Themed “The Migration Edition”, LumiNation 2020 takes a timely look into how the intricate fabric of nationhood has been woven by the many communities that have found a home in Singapore. Through the illuminating lenses of individuals, authors, and academics, explore how the global phenomenon of migration is deeply connected with our individual sense of identity.
The Arts House has historically been a space for debate and discussion through its many identities as a court house and Singapore’s first Parliament House. LumiNation continues this legacy through its current role as Singapore’s national literary arts centre, programming talks and workshops that foster discourse and conversations about the nation.

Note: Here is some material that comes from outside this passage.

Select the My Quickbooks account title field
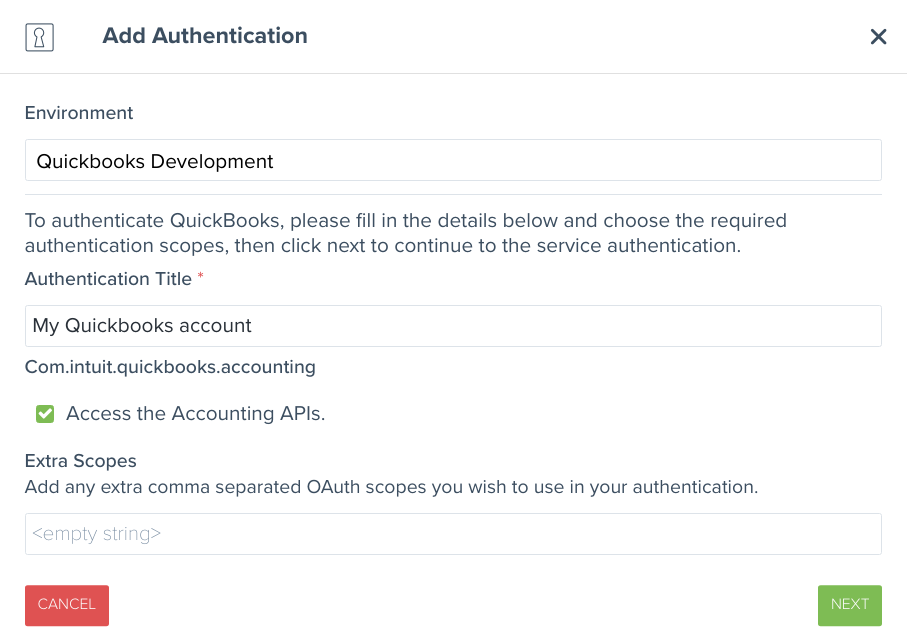Screen dimensions: 907x639 coord(453,326)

Shridar Mani, Programmer of LumiNation, shares: “LumiNation has always been about taking a step back from the image of Singapore that we all know and digging deep into the hidden histories that have been forgotten or left behind. This year, “The Migration Edition” reminds us of how Singapore’s narrative is made up of the stories of immigrants both past and present, people who have played an important role throughout the country’s history. Through this year’s programming, we hope to capture a greater sense of Singapore’s diversity and get people more acquainted with these communities”.
Discover how migrants’ views of Singapore have evolved prior to and after their arrival in Singapore, through Imagining Migration and Migrants in Singapore. In this talk by Anju Mary Paul, she explores the power of imagination in constructing the identity of migrants in our society.

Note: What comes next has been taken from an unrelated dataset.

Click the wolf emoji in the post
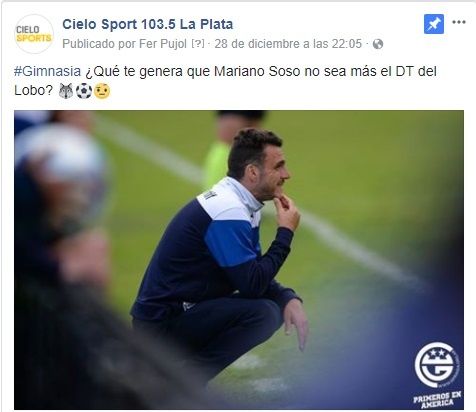The width and height of the screenshot is (476, 412). coord(66,91)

This narrative continues on today as the nation is co-supported by an ecosystem of migrant workers, the focus of ethnomusicologist Tan Shzr Eee’s work. While the image of their labour can be ubiquitously seen across Singapore in neat residential estates and manicured urban landscapes, Tan urges us to listen instead to the Sounds of Precarious Labour: Transient Workers, Hidden Musicians as she shares more about her work excavating the soundscapes of a migrant worker’s day to reveal their unseen private lives. Further acquainting us with the members of this community is migrant worker poet Shivaji Das who offers a more intimate look into the people behind Singapore’s progress towards urbanisation. In this 15-minute video project titled Little Things We Cherish, hear migrant workers share candidly about themselves and get to know the individuals of this vibrant community.
As a city of immigrants, Singapore’s national narrative is intertwined with the histories of various diasporas. Delve into the origins and stories of these communities through a series of programmes that reveal more about the journey of migration and the relationship between cultural heritage and a shifting sense of home. In collaboration with the Peranakan Association LumiNation presents Peranakan Community, a sharing about the history and movement of Peranakan communities across the Malay Archipelago. Spread across Penang, Melaka, and Singapore, find out about the distinct identities that have emerged as cultures interact.

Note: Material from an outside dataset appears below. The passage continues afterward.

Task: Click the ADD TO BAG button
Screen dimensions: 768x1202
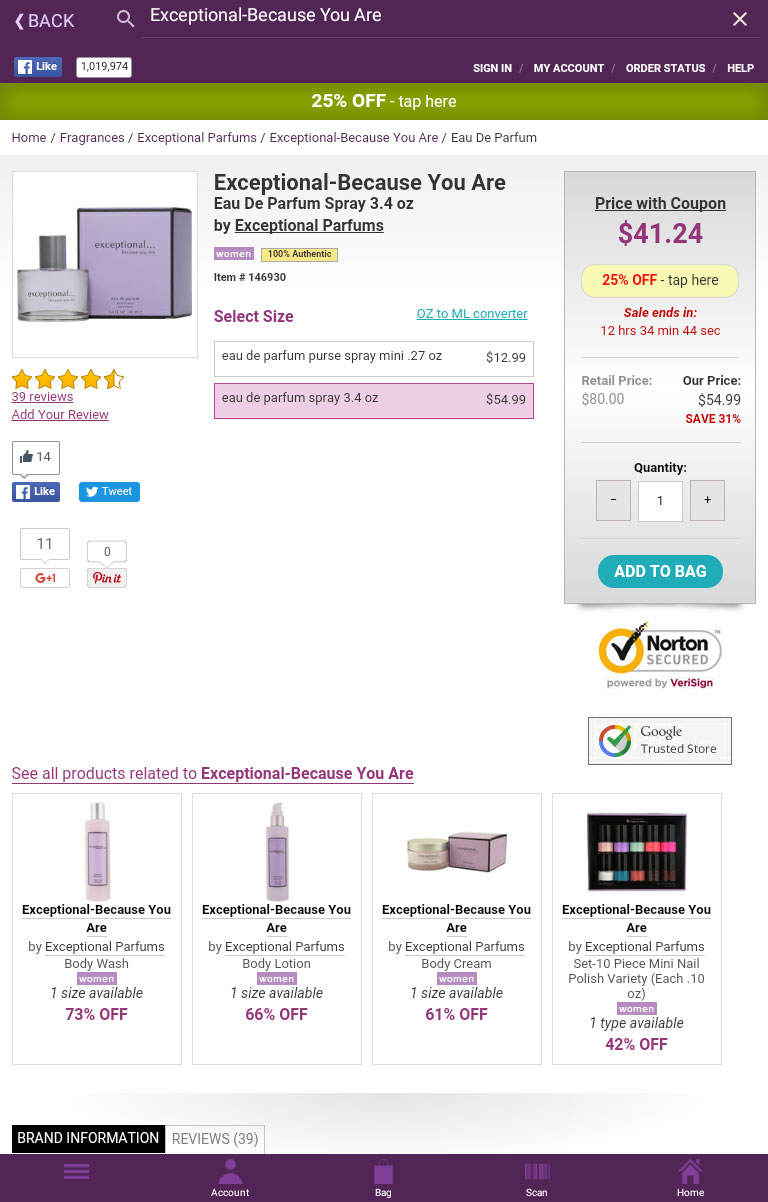Action: pyautogui.click(x=660, y=571)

As we celebrate Hari Raya Haji, also take a closer look at the Baweanese community in Singapore, a significant stop for Muslims on their Hajj pilgrimage to the Mecca. Through a series of short webisodes entitled Orang Phebien: The Baweanese in Singapore, explore their history, cultural practices, and perspectives from second and third-generation Baweanese living in Singapore.
Urban architecture academic Imran Tajudeen also examines the importance of places within the concept of migration. Join him in The Shape of Home Abodes in Colonial Singapore as he talks about the intrinsic neighbourhoods that have formed through the arrival of the smaller migrant communities to Singapore. Examining the Chulia, Javanese, and Southern Chinese coolies of the 19th Century, Tajudeen traces the marks that they have etched on Singapore’s landscape—traces that can still be seen in the city’s streets today.
Finally, historian Timothy Barnard shifts our attention to a different kind of movement. In Imperial Creatures: Humans and Other Animals in Singapore, Barnard explores how the British colonial administration not only introduced a new status quo to society, but also foreign flora and fauna species that left an indelible effect on the indigenous populations which fundamentally altered Singapore’s ecosystem.